Are registration codes and serial numbers not secure enough for your software? Do you want to inflict additional grief upon your support department grief? Need a more permanant way to enforce DRM? We have a solution for you!
Ladies and gentlemen... the hardware key. Also known as a lockout dongle, security key, or lockout key, the hardware key is connected to the PC via a serial, parallel, or USB connection. When the key-protected software is started, it looks for the key. If the key is found, the software starts. If not, you will be scolded with an error message and the software won't load.
The first software to ever use a security key was Wordcraft (a word processing program)in 1980. In general, software that utilizes security keys tends to be expensive (for example, older versions of Quark).
There are two types of key setups... the key-per-workstation setup, and the single server key setup. The key-per-workstation setup has a key for each workstation running the software, and on occasion a designated key connected to a central server. The single server key setup has one key that broadcasts across the network, and the software looks for the key on the server machine (the path to the key usually designated during setup).

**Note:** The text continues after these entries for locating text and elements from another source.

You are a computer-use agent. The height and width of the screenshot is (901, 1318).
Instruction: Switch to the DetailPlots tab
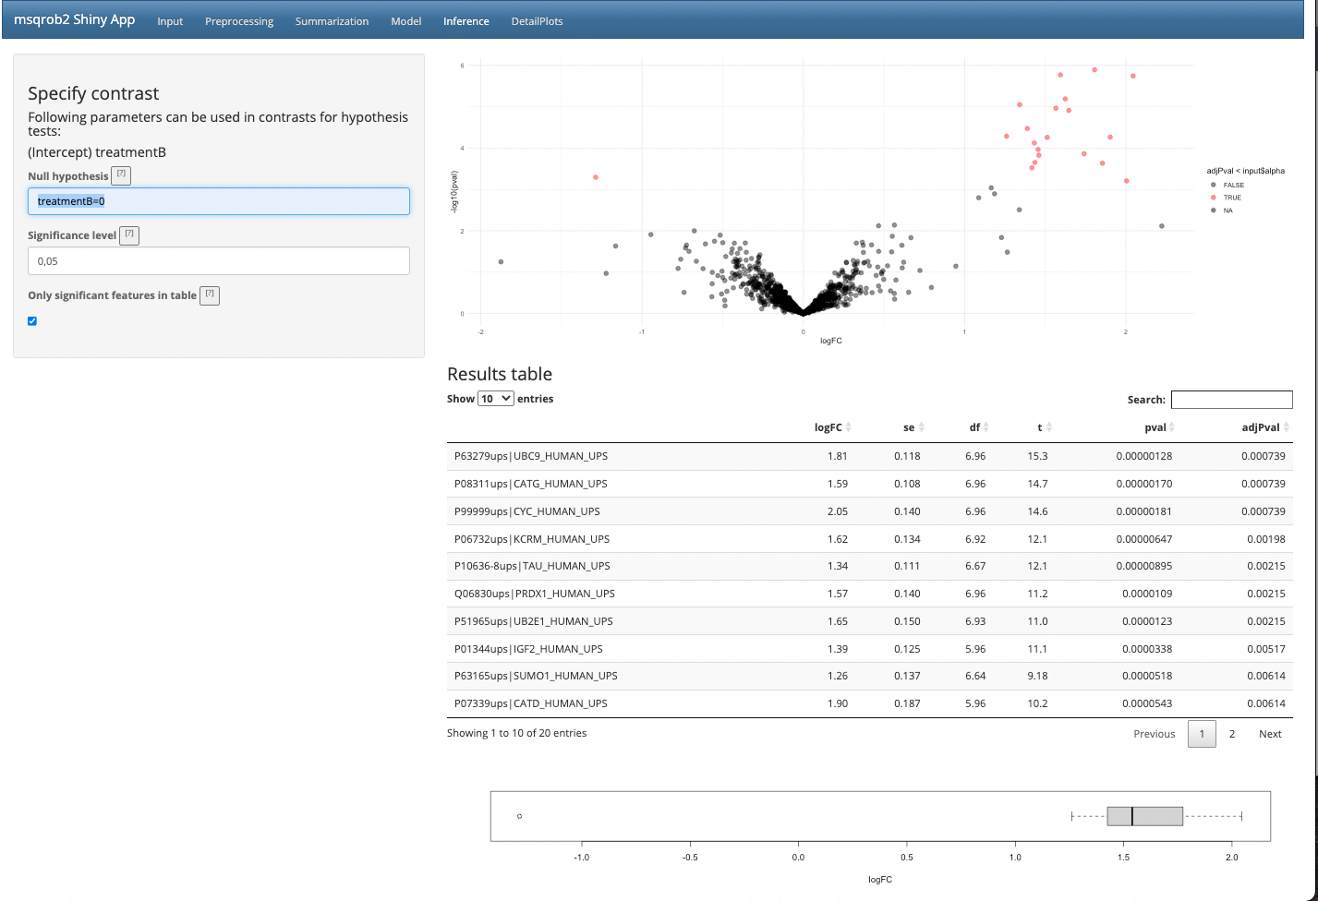(537, 21)
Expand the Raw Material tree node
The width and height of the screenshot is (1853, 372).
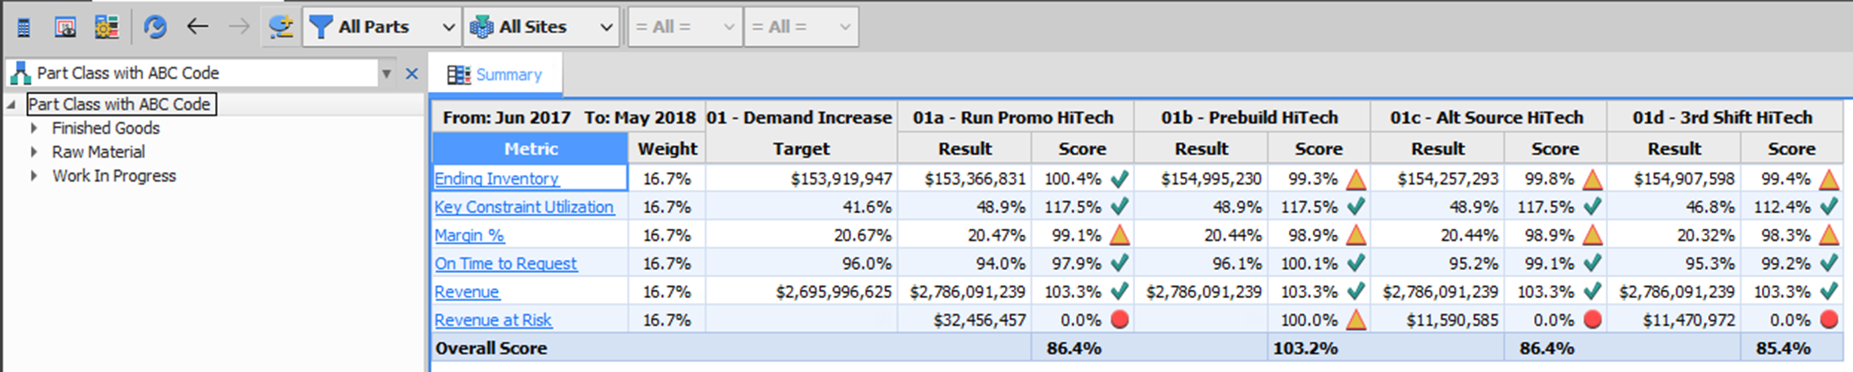click(x=34, y=152)
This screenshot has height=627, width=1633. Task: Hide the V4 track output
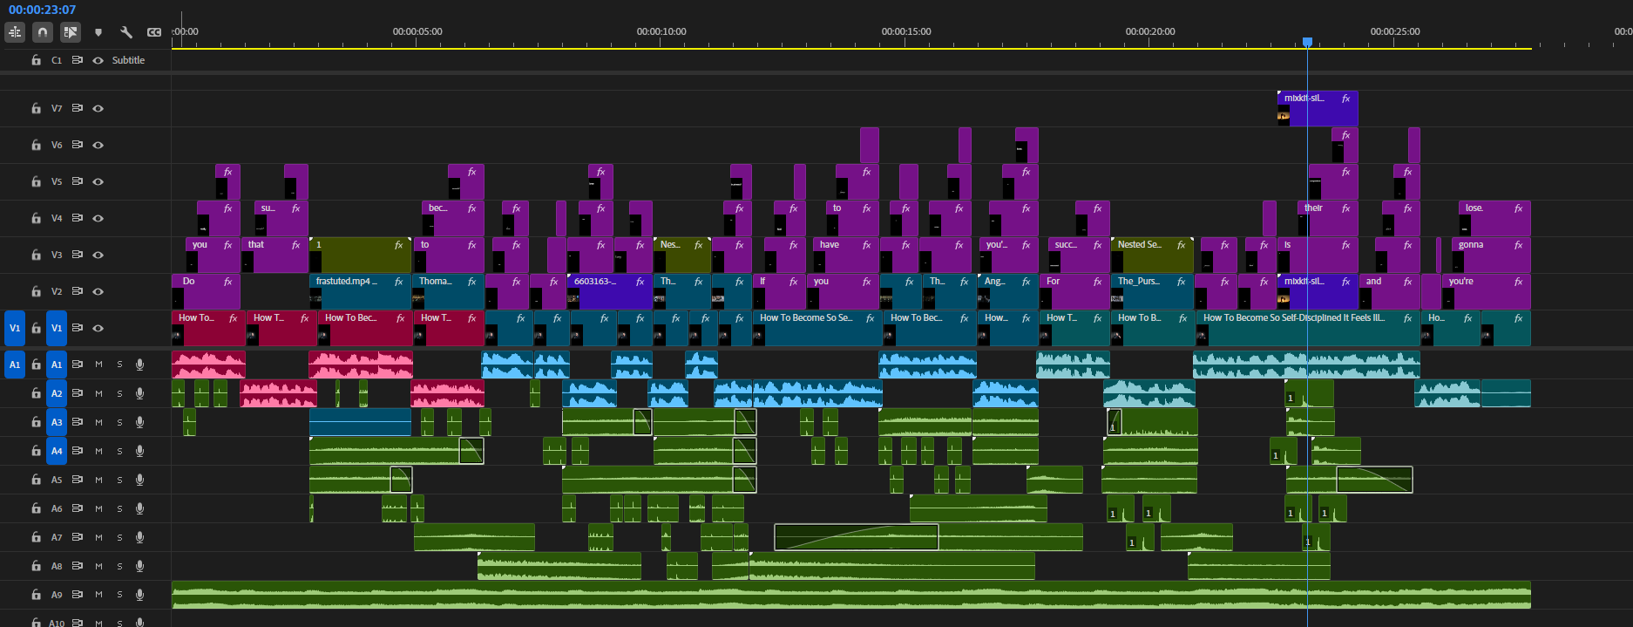coord(98,218)
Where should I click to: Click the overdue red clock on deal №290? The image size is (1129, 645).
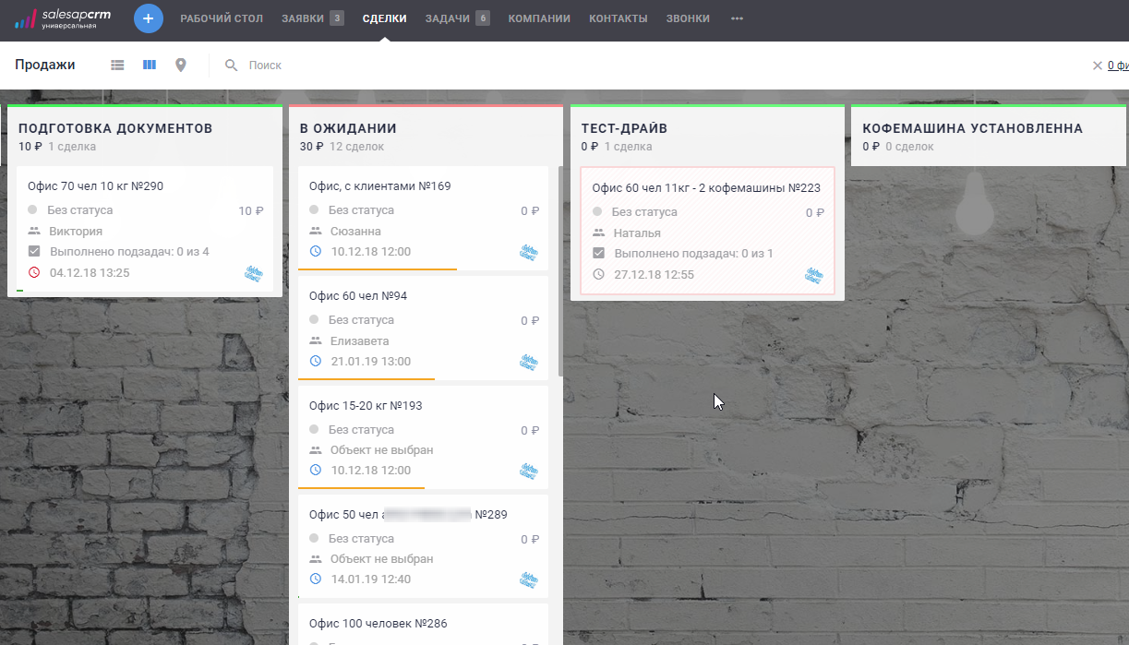point(34,272)
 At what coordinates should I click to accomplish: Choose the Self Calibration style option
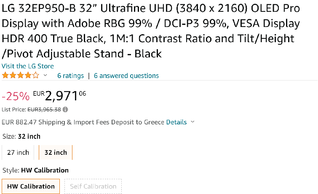[x=93, y=186]
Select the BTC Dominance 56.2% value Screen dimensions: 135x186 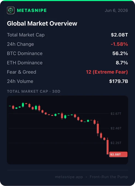120,53
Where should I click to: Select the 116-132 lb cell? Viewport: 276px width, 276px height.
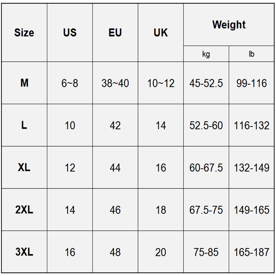pyautogui.click(x=252, y=125)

- In theory, less easily circumvented than serial numbers or registration codes
- A source of additional revenue for the software vendor
- Less easily lost than a slip of paper with a registration code scrawled on it
- In reality, keys are now easily circumvented using key emulators
- The loss of a port to use the key (although some serial and parallel keys do have pass-throughs)
- Increased support costs/customer frustration due to various communication problems between the key and the software
- If the key is lost or broken... no software for you. You'll have to wait until a new key is given to you.
As a technician who has to deal with software that utilizes keys day in and day out, I have to say this... they are the devil. About half of our calls are customers upset because the multi-thousand dollar software that they purchased from us won't open due to key issues. The specific keys we use (the Rainbow Technologies SuperPro series) broadcast on a specific TCP Port that is almost always blocked by your average firewall software, won't run on Windows Server 2003, and tend to lose the license settings stored within.
Information on the first software to ever use a key gleaned from the "dongle" entry in Wikipedia. Hours of "Key? Y'mean the little purple dealie on the back of my modem?" calls are strictly from personal experience.